- To do
In the entries that follow, identify the line containing "Where should I click to: Click the three-dot" and return it together with all later lines, exactly as they appear.
-- Data for processing follows --
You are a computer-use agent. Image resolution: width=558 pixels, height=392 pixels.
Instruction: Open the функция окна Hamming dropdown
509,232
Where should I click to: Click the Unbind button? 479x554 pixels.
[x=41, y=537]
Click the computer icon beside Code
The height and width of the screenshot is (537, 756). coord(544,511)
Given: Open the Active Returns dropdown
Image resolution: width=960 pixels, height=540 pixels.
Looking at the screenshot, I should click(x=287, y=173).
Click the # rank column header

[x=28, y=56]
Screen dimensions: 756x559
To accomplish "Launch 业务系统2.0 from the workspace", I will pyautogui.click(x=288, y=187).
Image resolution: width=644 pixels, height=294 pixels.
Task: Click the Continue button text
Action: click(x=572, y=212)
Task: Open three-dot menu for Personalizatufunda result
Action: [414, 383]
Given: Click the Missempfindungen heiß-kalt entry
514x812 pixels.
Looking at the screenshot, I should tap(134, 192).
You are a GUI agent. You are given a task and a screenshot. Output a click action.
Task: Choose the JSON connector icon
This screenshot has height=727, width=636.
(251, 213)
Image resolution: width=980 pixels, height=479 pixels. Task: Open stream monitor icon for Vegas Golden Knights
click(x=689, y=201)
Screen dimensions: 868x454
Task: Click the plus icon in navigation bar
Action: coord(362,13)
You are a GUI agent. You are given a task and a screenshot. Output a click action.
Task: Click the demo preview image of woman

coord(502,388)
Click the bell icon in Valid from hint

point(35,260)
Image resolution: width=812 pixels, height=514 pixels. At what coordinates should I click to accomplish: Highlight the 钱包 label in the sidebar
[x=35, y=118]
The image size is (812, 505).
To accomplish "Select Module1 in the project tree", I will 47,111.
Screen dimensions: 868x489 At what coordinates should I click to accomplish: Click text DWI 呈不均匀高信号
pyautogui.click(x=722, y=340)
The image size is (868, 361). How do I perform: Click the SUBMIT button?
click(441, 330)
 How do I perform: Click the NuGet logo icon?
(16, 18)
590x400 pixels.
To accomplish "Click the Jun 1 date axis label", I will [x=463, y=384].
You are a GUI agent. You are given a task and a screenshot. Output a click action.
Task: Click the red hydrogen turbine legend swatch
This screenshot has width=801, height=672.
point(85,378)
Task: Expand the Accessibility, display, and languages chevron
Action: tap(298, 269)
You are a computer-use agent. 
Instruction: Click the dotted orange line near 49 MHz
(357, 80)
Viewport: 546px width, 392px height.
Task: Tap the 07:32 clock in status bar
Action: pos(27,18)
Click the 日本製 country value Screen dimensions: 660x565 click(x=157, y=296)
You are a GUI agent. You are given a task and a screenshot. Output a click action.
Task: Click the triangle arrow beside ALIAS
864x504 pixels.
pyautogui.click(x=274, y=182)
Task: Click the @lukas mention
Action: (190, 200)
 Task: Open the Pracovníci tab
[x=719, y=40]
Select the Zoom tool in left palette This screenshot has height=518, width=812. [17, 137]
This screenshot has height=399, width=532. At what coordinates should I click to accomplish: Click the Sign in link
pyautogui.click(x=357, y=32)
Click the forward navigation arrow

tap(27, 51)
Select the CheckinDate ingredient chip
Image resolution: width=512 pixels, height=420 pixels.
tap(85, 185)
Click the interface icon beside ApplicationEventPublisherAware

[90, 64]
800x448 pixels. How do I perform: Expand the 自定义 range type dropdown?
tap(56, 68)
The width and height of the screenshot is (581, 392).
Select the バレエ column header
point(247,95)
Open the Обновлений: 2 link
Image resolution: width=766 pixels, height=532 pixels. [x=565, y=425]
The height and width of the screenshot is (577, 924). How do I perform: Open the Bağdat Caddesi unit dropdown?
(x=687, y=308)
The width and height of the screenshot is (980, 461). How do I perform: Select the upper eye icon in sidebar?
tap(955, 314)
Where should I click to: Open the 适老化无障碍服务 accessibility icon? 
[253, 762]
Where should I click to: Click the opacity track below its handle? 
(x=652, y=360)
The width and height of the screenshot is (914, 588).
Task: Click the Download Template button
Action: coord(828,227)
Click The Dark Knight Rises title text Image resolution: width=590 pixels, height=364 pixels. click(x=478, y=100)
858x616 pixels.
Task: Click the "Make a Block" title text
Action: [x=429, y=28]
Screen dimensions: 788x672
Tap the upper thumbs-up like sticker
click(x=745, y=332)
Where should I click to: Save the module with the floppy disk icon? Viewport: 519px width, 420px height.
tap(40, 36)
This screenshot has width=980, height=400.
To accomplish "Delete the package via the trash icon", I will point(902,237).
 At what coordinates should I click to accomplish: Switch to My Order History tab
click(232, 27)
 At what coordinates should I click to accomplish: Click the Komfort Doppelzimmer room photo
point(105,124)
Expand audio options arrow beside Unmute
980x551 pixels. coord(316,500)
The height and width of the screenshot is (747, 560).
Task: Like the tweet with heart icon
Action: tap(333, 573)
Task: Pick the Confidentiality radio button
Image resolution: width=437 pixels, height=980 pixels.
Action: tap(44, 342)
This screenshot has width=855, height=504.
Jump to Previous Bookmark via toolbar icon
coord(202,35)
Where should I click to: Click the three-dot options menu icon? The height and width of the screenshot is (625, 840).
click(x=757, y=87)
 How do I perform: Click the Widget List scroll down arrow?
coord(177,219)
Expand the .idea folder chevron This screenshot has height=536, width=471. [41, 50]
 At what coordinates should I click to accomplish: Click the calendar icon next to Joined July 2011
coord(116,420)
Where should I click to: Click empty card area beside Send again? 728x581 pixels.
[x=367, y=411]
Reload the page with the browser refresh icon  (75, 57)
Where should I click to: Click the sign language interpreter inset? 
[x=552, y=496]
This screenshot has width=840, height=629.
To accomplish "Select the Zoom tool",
-- Data for processing concluded --
- Solution for this task
Where should I click to: Click the three-dot options menu icon? The height and width of the screenshot is (625, 840).
click(x=757, y=87)
 How do I perform: Click the Widget List scroll down arrow?
coord(177,219)
Expand the .idea folder chevron This screenshot has height=536, width=471. [41, 50]
 At what coordinates should I click to accomplish: Click the calendar icon next to Joined July 2011
coord(116,420)
Where should I click to: Click empty card area beside Send again? 728x581 pixels.
[x=367, y=411]
Reload the page with the browser refresh icon  (75, 57)
Where should I click to: Click the sign language interpreter inset? 
[x=552, y=496]
This screenshot has width=840, height=629.
To accomplish "Select the Zoom tool",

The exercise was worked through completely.